黒面の狐
以下はWikipediaより引用
要約
『黒面の狐』(こくめんのきつね)は、三津田信三による日本の推理小説・ホラー小説。
単行本は、2016年9月13日に文藝春秋より書き下ろしで刊行された。装丁は、関口聖司による。アートワークは、矢部弘幸が手がけている。「本格ミステリ・ベスト10」2016年版(国内部門)11位、「週刊文春ミステリーベスト10」(2016年、国内部門)14位。黄金の本格ミステリー(2017年)に選出されている。
三津田は、「当初は刀城言耶シリーズの1つとして、炭鉱を題材とした作品を考えていたが、資料を読むうちに刀城言耶シリーズには向かないと気づいた」と語っている。推理作家の辻真先は、「敗戦前後の炭鉱描写にリアリティがあり、終盤の釣瓶打ちのミステリーの趣向とともに、重厚で優れた長編」と評している。書評家の村上貴史は、「ホラーと謎解きを融合した作品を得意とする著者の、新たなる一歩である」と評している。
あらすじ
戦後まもないある年に、大阪駅を出発し、筑豊の野狐山(やこやま)地方の穴寝谷(けつね)という駅で降りた波矢多は、ある男に炭鉱で働くことを強引に勧められ、トラックに乗せられそうになるが、合里光範に助けられる。光範によると、男は、北九州の狗穴原(くなばら)地方にある朝熊(あさま)炭鉱の吼喰裏(ほくうち)坑の請負師だろう、という。光範は、戦時中に山口の爪戸(つめど)炭鉱で労務補導員として働いていた。光範によると、彼の兄も南善の兄も戦死し、南善も空襲で亡くなったという。波矢多は、満洲国の建国大学で2年間学んだ後、広島の宇品にある陸軍船舶砲兵教導隊に入った。光範が、今は抜井(ぬくい)炭鉱の鯰音(ねんね)坑で働いているということをきき、波矢多もそこで働かせてもらうことにする。鯰音坑は野狐山地方にあり、そこの山の神は狐で、白い御狐様と黒い御狐様が祀られており、黒い御狐様は凶作の神と怖れられていた。
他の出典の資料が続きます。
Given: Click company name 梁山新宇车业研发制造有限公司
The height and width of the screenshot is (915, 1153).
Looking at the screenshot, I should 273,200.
波矢多と光範は、炭鉱住宅の1号棟の同じ部屋で暮らしていた。やがて、波矢多は尚昌と親しくするようになる。ある日、光範は波矢多に「寝ていると地の底から変な物音が聞こえる」と話す。さらに、「波矢多に打ち明けておくべきことがある」という。その後、坑内で休憩を取っているとき、「落(ば)れるぞ」という大声をきき、波矢多らは坑外へ脱出した。切羽(きりは)の冠(かむり)が落盤したのだ。しかし、光範だけが脱出していないことがわかる……。
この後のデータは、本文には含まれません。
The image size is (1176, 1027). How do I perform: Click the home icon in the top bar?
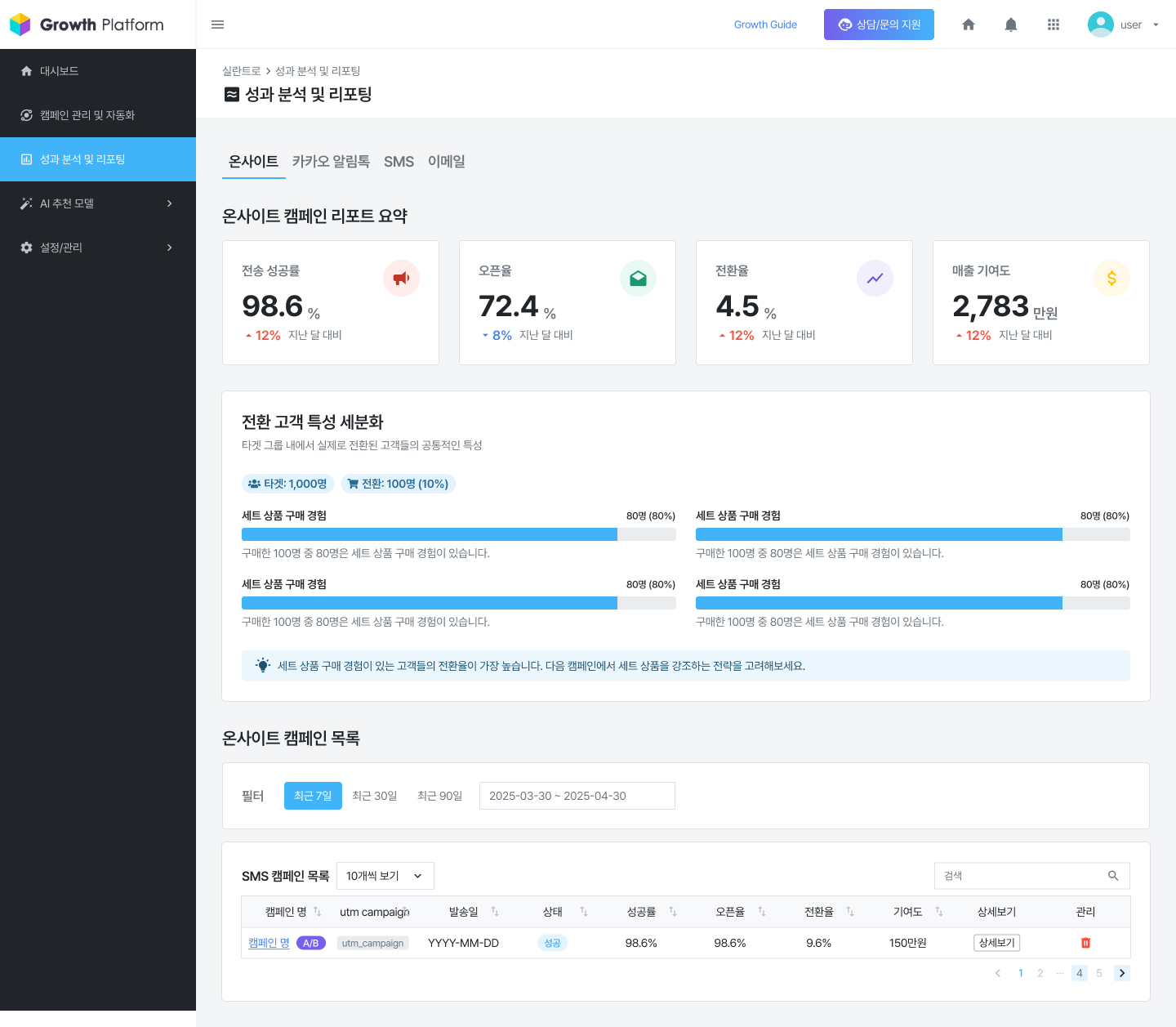coord(968,25)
続いて、波矢多は葉津子から、真砂子が黒い顔の狐が1号棟の木戸の部屋へ入っていったのを見た、ときく。1号棟の部屋のうち、1ノ1は木戸、1ノ2は光範と波矢多、1ノ4は喜多田、1ノ5は丹羽が入っており、1ノ3は無人だった。波矢多が1ノ1の部屋を検めると、木戸が奇妙な格好で注連縄で首を縊って死んでおり、その部屋は密室になっていた。野狐山地方では、坑内で不慮の死を遂げた者は、みんな黒い狐様になる、という迷信があるという。波矢多は、黒面の狐の唯一の目撃者である真砂子に話をきく。木戸には覗き癖があり、梳裂(すくざ)山地から来た炭坑夫は、「木戸は〈のぞきめ〉という魔物に憑かれているのだろう」と言ったという。
次に波矢多は、抜井炭鉱の本社に足を運ぶ。その帰りに波矢多は、自分の部屋の前で隆一に会う。その後、波矢多は、1ノ4の部屋で、木戸と同じような格好で注連縄で首を縊って死んでいる喜多田の姿を発見する。その部屋も密室になっていた。南月と波矢多は、どのようにして密室状態ができたかについて議論する。次に、波矢多は、1ノ5の部屋で、木戸や喜多田と同じような格好で注連縄で首を縊って死んでいる丹羽の姿を発見する。その部屋も密室になっていた。やがて坑内で注連縄が巻かれた遺体が発見され、遺体安置室に収容される。次に、坑内で岩野が首を注連縄で絞められて殺されているのが発見される。やがて波矢多は、南月を前にして、自分なりの推理を披露する……。